The company will increase checks to ensure vendors have all the necessary permits, including government inspection reports and business licenses, before a product goes on sale, it said in a Chinese statement.
The Bentonville, Arkansas-based retailer also said it will examine labels to ensure product claims such as “organic” are accurate.
The reinforced inspections expand on Wal-Mart’s pledge to improve food safety following incidents such as the sale of sesame oil and squid with hazardous levels of chemicals found in 2012 and the mislabeling of regular pork as organic a year earlier.

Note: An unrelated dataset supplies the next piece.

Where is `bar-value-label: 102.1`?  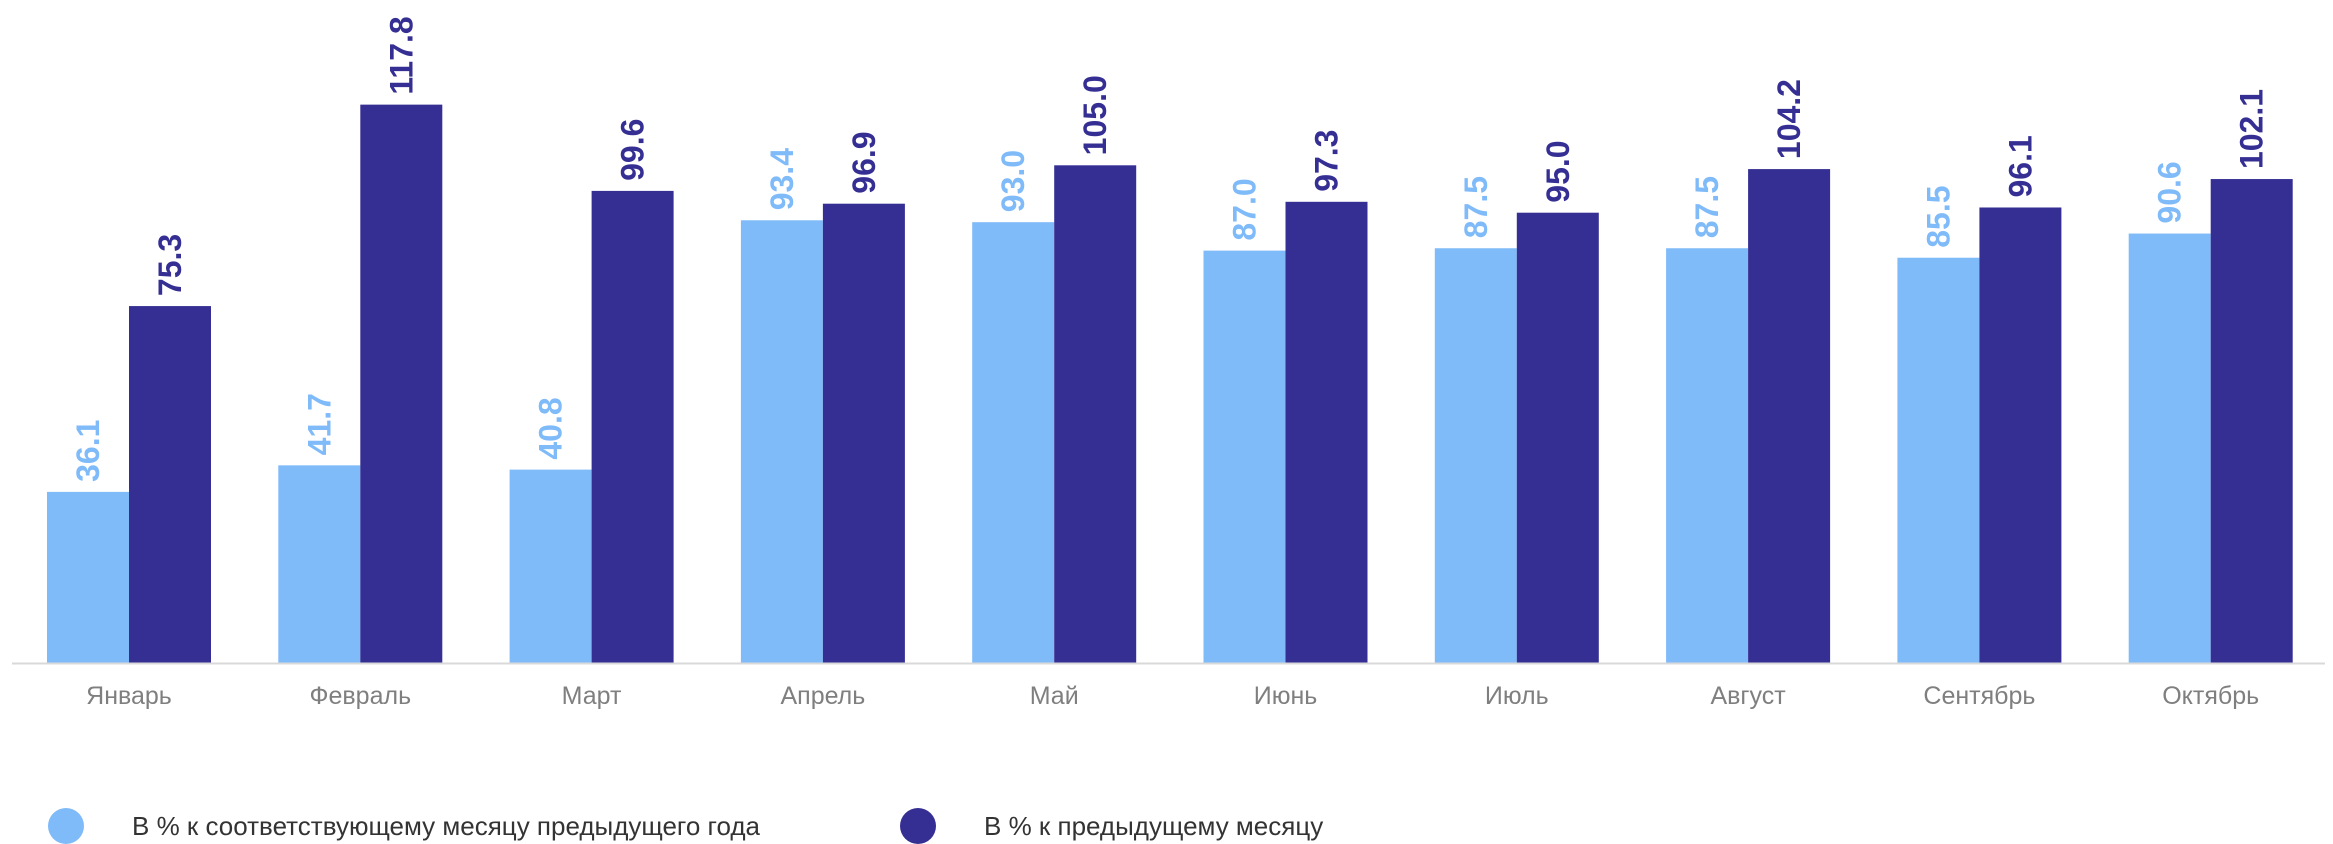 bar-value-label: 102.1 is located at coordinates (2252, 129).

The world’s largest retailer on Jan. 3 said it will conduct DNA tests on meat sold in China after recalling donkey products from a local supplier that authorities said contained fox DNA.
Wal-Mart uses “special approvals” in China with suppliers it already does business with, it said on Friday in response to the CCTV report. Such approvals are only used in exceptional cases and require three levels of management approval on an item-by-item, supplier-by-supplier basis, it added.
The company had non-stringent approvals for suppliers and some did not have to go through checks, according to CCTV.
Wal-Mart plans to invest 100 million yuan (US$16 million) over three years to improve food safety in China, including by establishing a mobile food-inspection program and increasing supplier training, it said on May 9 last year.
In 2011, police arrested Wal-Mart workers in the southwestern Chinese city of Chongqing amid allegations that the retailer mislabeled ordinary pork as organic. The employees were later released, but the incident forced the company to close its stores in the city for about two weeks and pay fines.
Wal-Mart is working to maintain a reputation for higher food safety as a company based outside China. The retailer has also said it plans to add as many as 110 stores from this year to 2016 in the world’s most populous nation.